IV

By and large, our expositions have done three good things for sculpture. They have managed to dislodge, even from the most painstaking of workers, a fearless immediacy of expression in their art. They have introduced to the public, in a large way on the terrace and in an intimate way within the gallery, the most interesting sculptors of the time. Above all, they have fostered and amazingly developed the give-and-take of collaboration in the arts. This last is their best gift to the spirit of American sculpture; it is the gift of the broader mind.

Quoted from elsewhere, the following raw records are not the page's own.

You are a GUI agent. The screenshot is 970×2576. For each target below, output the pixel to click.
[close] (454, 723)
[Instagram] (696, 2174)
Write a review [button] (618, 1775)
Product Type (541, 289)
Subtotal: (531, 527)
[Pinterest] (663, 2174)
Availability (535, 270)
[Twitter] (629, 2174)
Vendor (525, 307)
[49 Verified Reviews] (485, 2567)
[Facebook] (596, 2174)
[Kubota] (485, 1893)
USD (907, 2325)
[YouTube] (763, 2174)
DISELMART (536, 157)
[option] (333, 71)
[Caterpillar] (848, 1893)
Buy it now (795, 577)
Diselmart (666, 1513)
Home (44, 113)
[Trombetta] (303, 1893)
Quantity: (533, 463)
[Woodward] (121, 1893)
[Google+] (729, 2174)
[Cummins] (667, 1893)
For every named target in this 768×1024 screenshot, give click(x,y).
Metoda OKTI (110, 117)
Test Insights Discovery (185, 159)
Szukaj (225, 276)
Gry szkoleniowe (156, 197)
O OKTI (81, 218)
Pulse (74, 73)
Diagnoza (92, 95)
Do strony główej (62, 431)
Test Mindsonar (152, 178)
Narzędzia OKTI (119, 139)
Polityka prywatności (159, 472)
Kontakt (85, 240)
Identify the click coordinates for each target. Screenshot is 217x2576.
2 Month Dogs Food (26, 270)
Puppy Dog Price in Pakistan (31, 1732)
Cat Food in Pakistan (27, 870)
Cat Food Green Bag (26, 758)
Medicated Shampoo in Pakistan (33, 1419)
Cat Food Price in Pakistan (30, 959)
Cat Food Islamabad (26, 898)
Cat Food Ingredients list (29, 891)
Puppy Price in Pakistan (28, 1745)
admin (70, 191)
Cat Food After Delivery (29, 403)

Our American Academy in Rome, with its stirring legend, “Not merely fellowships, but fellowship,” is the direct outcome of the World’s Fair of 1893. Burnham, McKim, Mead, La Farge, Millet, Saint-Gaudens, and other artists who by collaboration made that Fair a thing of beauty resolved then and there that younger men should have such advantages as these that they themselves had gained by working together. Through their efforts, the project took shape. Though a National institution, our American Academy in Rome is endowed and maintained by private citizens. Its beneficiaries are young sculptors, painters, architects, classical scholars, landscape architects, and musicians who have already shown themselves signally fitted for their chosen work, and who, for the sake of our country’s art, ought to have the benefit of the three years of intensive and inter-related study in Rome. To-day, our Academy in Rome is regarded as the most important modern influence in American sculpture. “My reason for thinking it admirable,” writes Saint-Gaudens, “is my belief that the strenuous competition required to gain access to the Villa Medici, as well as the three years of study in that wonderful spot, tend to a more earnest and thorough training than could elsewhere be gained under the present conditions of life in our times.”